Exercise aim
Repeat exactly, and only, the lines from the one containing "Where should I click to: Insert" through the last line of the data below.

Items from a dataset:
========
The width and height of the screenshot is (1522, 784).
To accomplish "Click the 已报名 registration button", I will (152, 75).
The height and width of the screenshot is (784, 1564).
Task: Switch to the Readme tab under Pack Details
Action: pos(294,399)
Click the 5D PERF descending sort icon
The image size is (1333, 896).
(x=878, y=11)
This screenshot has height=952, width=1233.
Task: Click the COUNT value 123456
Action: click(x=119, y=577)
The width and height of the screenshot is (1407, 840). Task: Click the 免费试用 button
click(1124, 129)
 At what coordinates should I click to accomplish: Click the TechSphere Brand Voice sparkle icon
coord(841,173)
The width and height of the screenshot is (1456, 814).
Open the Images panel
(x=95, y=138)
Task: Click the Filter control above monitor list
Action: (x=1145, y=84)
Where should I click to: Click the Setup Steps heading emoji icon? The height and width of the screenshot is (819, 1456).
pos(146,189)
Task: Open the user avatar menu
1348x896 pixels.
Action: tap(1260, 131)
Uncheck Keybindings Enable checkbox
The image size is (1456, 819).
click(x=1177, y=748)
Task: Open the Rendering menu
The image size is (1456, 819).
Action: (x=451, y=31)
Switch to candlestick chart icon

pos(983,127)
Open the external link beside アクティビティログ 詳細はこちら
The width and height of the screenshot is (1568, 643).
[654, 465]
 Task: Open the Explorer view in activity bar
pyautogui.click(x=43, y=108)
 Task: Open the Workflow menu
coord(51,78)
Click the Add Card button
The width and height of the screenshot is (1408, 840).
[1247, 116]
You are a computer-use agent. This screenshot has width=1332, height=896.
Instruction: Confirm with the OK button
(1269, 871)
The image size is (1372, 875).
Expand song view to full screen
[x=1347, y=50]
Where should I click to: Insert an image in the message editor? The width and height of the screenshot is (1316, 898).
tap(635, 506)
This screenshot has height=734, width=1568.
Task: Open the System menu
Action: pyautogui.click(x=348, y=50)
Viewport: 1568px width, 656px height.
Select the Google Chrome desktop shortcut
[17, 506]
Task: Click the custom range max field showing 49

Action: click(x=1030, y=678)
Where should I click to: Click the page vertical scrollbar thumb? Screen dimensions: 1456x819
========
Output for this exercise
Where should I click to: Insert an image in the message editor? The width and height of the screenshot is (1316, 898).
tap(635, 506)
This screenshot has height=734, width=1568.
Task: Open the System menu
Action: pyautogui.click(x=348, y=50)
Viewport: 1568px width, 656px height.
Select the Google Chrome desktop shortcut
[17, 506]
Task: Click the custom range max field showing 49

Action: click(x=1030, y=678)
Where should I click to: Click the page vertical scrollbar thumb? Screen dimensions: 1456x819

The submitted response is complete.